━━━ INFORMATION SHOWN ━━━

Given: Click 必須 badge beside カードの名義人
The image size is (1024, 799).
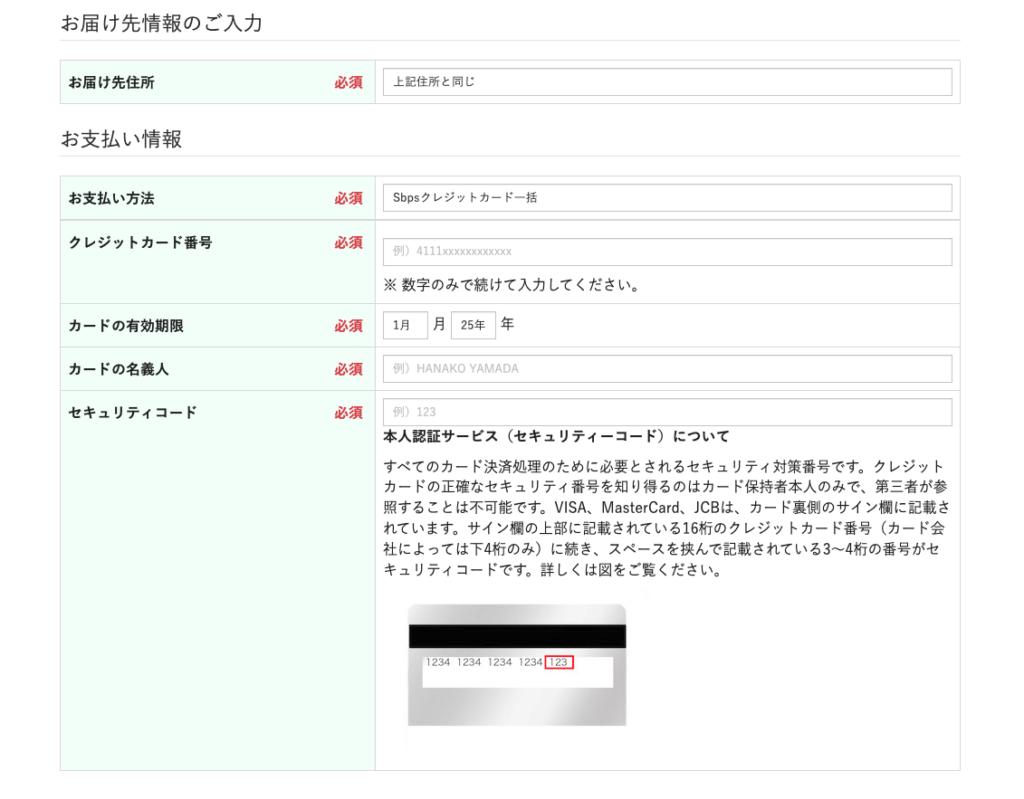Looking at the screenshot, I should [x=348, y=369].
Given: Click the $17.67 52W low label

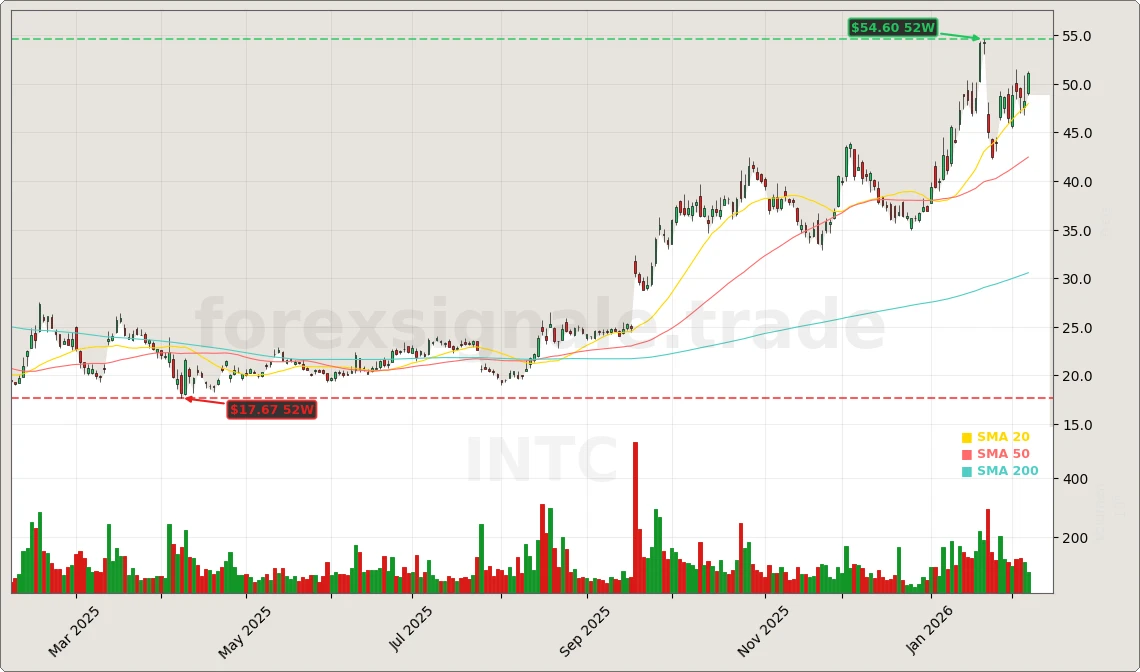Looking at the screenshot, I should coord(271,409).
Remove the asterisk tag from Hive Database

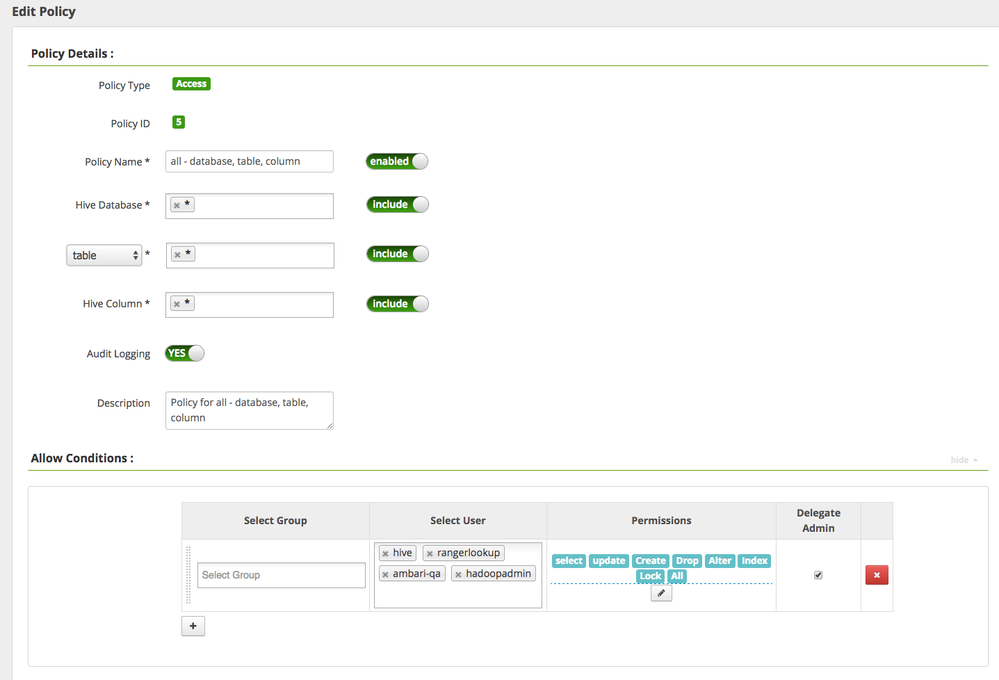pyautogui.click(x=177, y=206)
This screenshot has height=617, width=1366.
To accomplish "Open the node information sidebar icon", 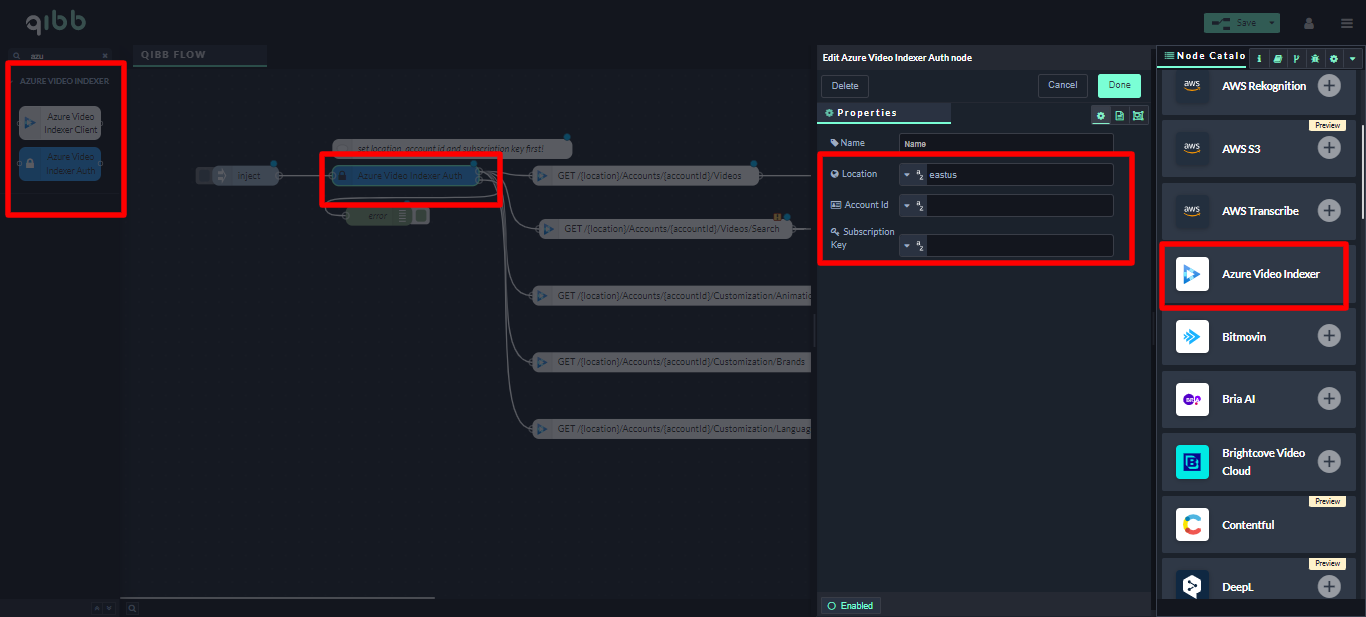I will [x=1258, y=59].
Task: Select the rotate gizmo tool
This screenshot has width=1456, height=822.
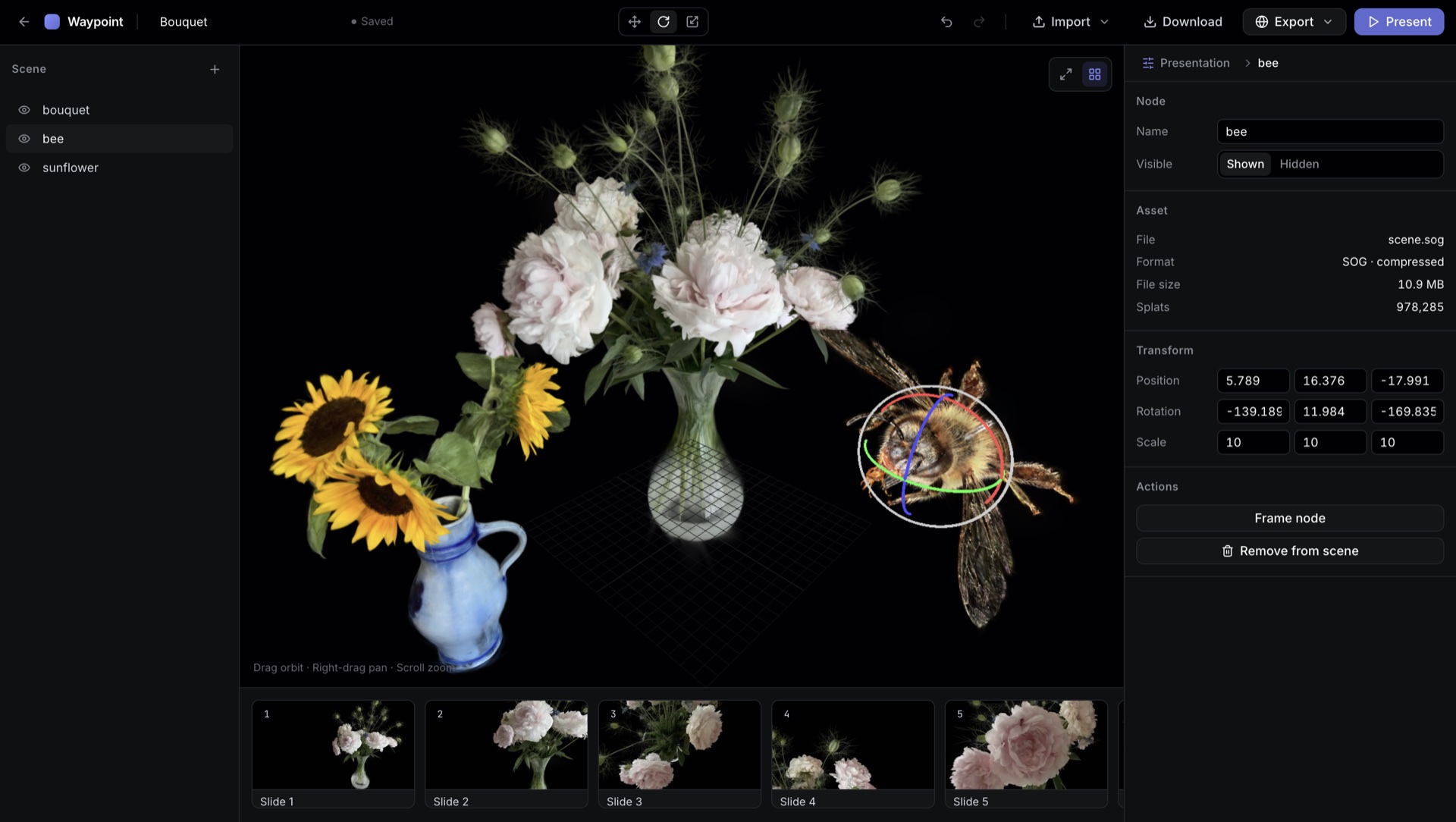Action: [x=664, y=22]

━━━
━━━ INFORMATION SHOWN ━━━

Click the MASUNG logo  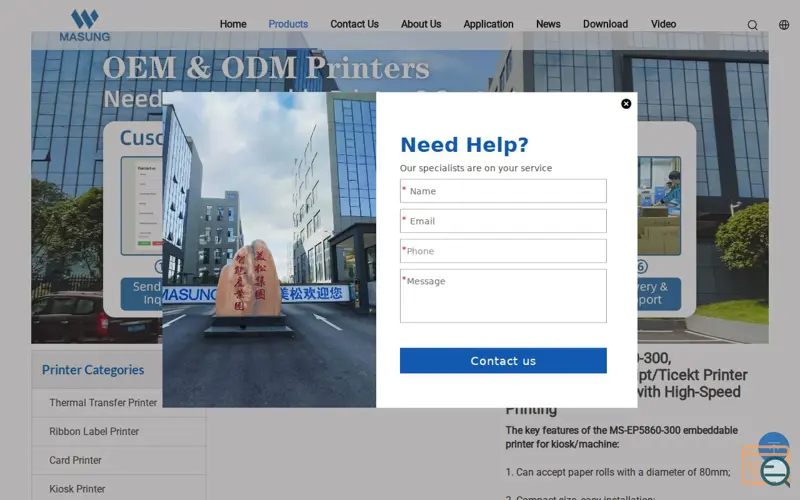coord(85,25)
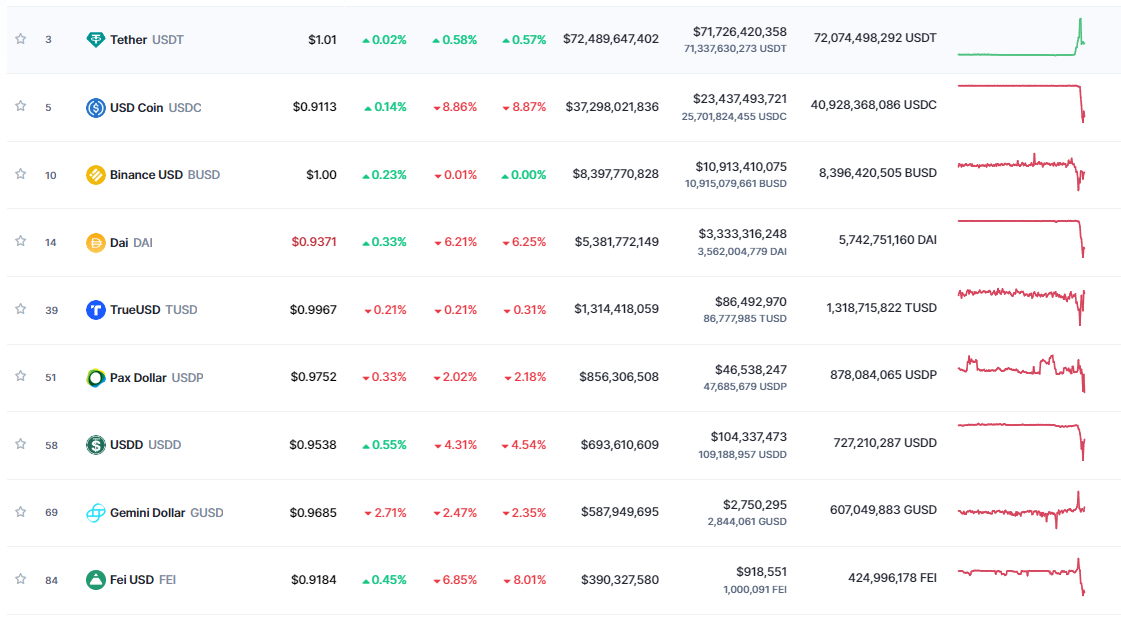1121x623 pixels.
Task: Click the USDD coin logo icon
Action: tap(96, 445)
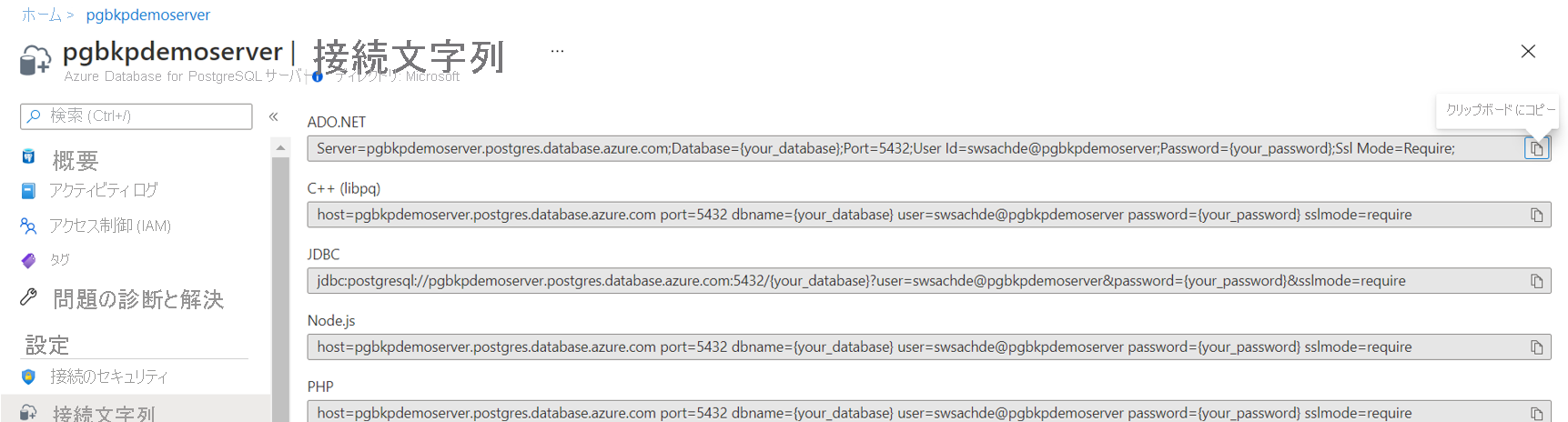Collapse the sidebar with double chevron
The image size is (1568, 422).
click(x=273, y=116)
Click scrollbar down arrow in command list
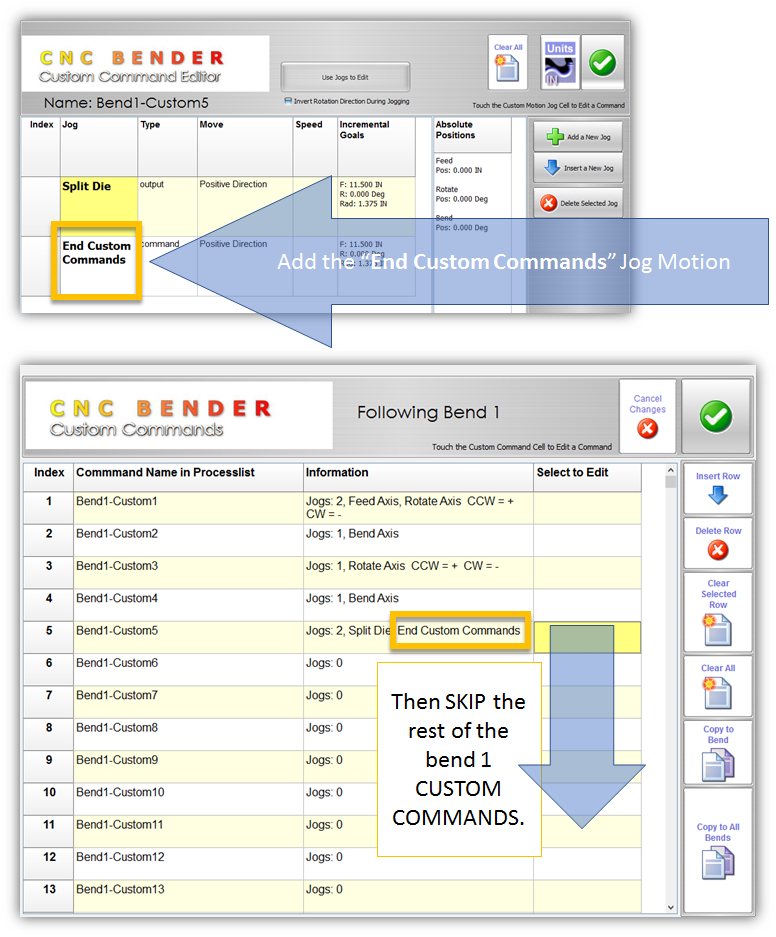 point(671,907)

━━━

[WORK TO BE COMPLETED] Only the lines above from the one with "Given: Click the $17.67 52W low label" to the one with "This screenshot has height=617, width=1366." should be printed, both included and exactly as written; no picture belongs in the copy.

[EXERCISE RESULT]
Given: Click the $17.67 52W low label

Looking at the screenshot, I should coord(271,409).
Remove the asterisk tag from Hive Database

pyautogui.click(x=177, y=206)
This screenshot has height=617, width=1366.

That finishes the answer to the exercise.